"Implementámos sistemas de evacuação médica em resposta à guerra da Rússia contra a Ucrânia. Ainda não foi criado nenhum sistema de evacuação médica para Gaza, mas poderá ser considerado, se for recebido um pedido", disse a comissária europeia da Saúde, Stella Kyriakides.

Discursando hoje perante os ministros europeus da tutela -- incluindo o português, Manuel Pizarro - que não prestou declarações aos jornalistas --, a responsável lamentou a atual "catástrofe humanitária de proporções sem precedentes para a população de Gaza".

"As prioridades urgentes continuam a ser a saúde, a alimentação, a água e o saneamento, os abrigos e os artigos não alimentares - os requisitos mais básicos para a vida. Precisamos de corredores humanitários que permitam a circulação de pessoas e a prestação de assistência em Gaza e o direito humanitário internacional deve ser respeitado, nomeadamente no que concerne aos trabalhadores humanitários e às infraestruturas civis, como os hospitais", apelou Stella Kyriakides.

Até ao momento, através de uma ponte aérea com o Egito, a UE já realizou 21 voos com ajuda humanitária para Gaza, que levaram mais de 900 toneladas de carga, depois transportada por camião.

Estão a ser planeados mais voos humanitários.

Ao mesmo tempo, a UE tem estado a coordenar, através do Mecanismo Europeu de Proteção Civil, voos de repatriamento, assistência em espécie e apoio logístico, nomeadamente após ofertas de medicamentos e equipamento médico feitas pela Suécia, Espanha, Áustria e Polónia, que já estão a ser canalizadas para o Egito.

"As necessidades mais urgentes são de equipamento crítico para cuidados intensivos ou equipamento médico para traumas. Estamos prontos para canalizar mais assistência, conforme necessário", adiantou apelou Stella Kyriakides.
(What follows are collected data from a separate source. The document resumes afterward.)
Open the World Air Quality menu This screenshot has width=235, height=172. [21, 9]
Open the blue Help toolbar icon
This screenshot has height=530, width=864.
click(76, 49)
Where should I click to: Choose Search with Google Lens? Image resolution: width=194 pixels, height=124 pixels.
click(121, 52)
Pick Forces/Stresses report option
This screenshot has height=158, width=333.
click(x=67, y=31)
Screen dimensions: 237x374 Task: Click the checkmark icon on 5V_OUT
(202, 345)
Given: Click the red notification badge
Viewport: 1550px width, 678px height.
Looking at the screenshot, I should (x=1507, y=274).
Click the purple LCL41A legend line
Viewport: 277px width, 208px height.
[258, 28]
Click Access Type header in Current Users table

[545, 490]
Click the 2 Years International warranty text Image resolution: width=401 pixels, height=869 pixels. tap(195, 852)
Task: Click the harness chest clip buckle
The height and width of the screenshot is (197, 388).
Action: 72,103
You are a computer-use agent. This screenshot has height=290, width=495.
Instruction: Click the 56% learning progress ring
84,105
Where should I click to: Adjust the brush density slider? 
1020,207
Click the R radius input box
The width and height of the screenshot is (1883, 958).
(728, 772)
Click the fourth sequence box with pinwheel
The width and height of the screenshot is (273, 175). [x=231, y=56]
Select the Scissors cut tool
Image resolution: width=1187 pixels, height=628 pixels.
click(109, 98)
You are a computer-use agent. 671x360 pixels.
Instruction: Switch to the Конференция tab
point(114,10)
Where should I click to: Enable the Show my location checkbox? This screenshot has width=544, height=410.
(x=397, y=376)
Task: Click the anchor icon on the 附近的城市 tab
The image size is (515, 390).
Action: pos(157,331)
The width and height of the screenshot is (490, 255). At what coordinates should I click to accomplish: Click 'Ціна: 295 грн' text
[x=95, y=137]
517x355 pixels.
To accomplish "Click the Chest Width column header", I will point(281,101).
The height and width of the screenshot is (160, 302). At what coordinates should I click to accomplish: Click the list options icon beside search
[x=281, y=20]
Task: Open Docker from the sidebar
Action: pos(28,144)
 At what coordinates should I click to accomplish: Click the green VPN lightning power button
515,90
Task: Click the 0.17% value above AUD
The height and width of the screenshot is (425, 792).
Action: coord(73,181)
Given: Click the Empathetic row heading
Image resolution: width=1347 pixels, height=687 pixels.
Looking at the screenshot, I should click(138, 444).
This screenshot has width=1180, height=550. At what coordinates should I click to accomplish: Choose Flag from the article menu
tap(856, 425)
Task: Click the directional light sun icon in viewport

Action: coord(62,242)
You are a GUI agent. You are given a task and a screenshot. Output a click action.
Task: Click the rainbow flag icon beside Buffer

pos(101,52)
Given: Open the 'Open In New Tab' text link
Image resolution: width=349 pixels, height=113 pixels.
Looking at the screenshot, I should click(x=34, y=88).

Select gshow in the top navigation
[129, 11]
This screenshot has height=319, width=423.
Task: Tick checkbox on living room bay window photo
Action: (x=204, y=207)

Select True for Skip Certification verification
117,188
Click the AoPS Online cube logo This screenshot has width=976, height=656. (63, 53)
O grupo islamita do Hamas lançou em 07 de outubro um ataque surpresa contra o sul de Israel com o lançamento de milhares de foguetes e a incursão de milicianos armados, fazendo duas centenas de reféns.

Em resposta, Israel declarou guerra ao Hamas, movimento que controla a Faixa de Gaza desde 2007 e que é classificado como terrorista pela UE e Estados Unidos, bombardeando várias infraestruturas na Faixa de Gaza e impôs um cerco total ao território com corte de abastecimento de água, combustível e eletricidade.

O conflito já provocou milhares de mortos e feridos, entre militares e civis, nos dois territórios.